List of tasks:
1) In the roofing shingle thread, which shingle does the first post call the most available one in its area?
2) Extract everything in the roofing shingle thread from "I'm no roofer, but" down to "all that great.".

Document segment:
=-=-=-=-=
# Asphalt Shingles-What's Best??



## tmreppert

Hello,
We need to replace our roof here in So. Oregon. Has anyone used Owens Corning Oak Pro 30? This seems to be the most available shingle in our area. I looked on Consumer Reports and they rated in fifth following, Certainteed Grand Manor, Landmark 50 and Landmark TL, and GAF Timberline Ultra. Any thoughts?
THANKS, TMR


----------



## sedwick

I'm no roofer, but i did roof my house with these. I did'nt have any problems and they look good.


----------



## amazer

*Just my $.02*

I can't speak with any authority on this, but since we're having our roof done, I did quite a bit of research on ContractorTalk.com. Almost all the contractors dissed Owens Corning. The other shingle companies got mixed reviews--some very positive, but always a few guys who had had bad experiences with any given product. However, my impression was that no one thought the OC product was all that great.
=-=-=-=-=
Supplied entries:
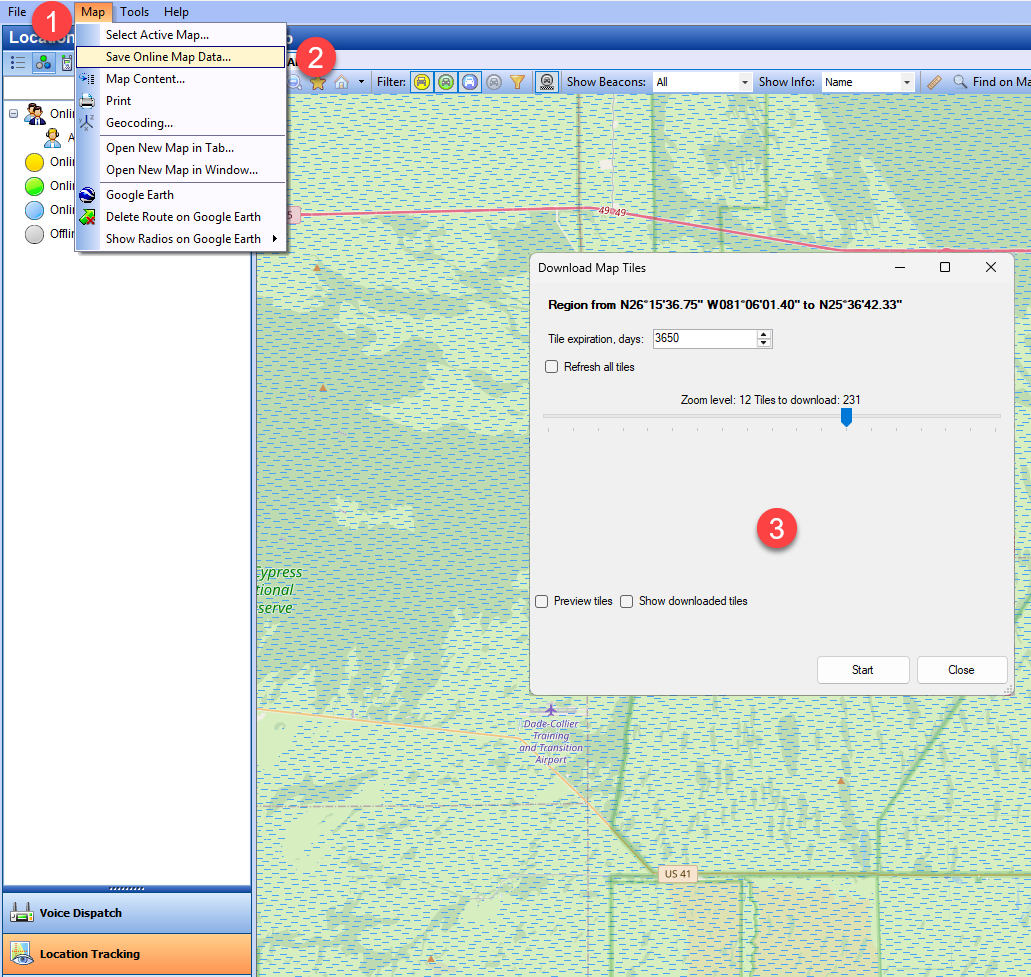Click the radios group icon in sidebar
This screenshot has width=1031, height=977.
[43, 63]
=-=-=-=-=
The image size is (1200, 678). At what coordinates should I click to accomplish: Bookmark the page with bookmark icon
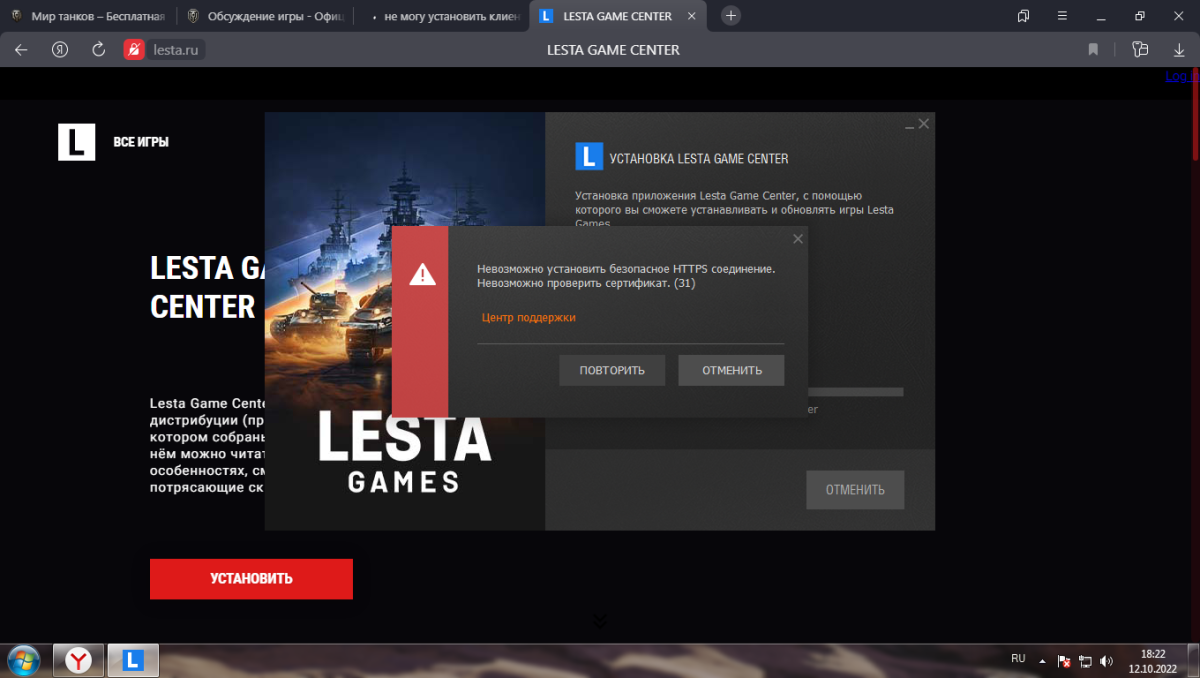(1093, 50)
=-=-=-=-=
Set of answers:
1) Owens Corning Oak Pro 30

2)
I'm no roofer, but i did roof my house with these. I did'nt have any problems and they look good.


----------



## amazer

*Just my $.02*

I can't speak with any authority on this, but since we're having our roof done, I did quite a bit of research on ContractorTalk.com. Almost all the contractors dissed Owens Corning. The other shingle companies got mixed reviews--some very positive, but always a few guys who had had bad experiences with any given product. However, my impression was that no one thought the OC product was all that great.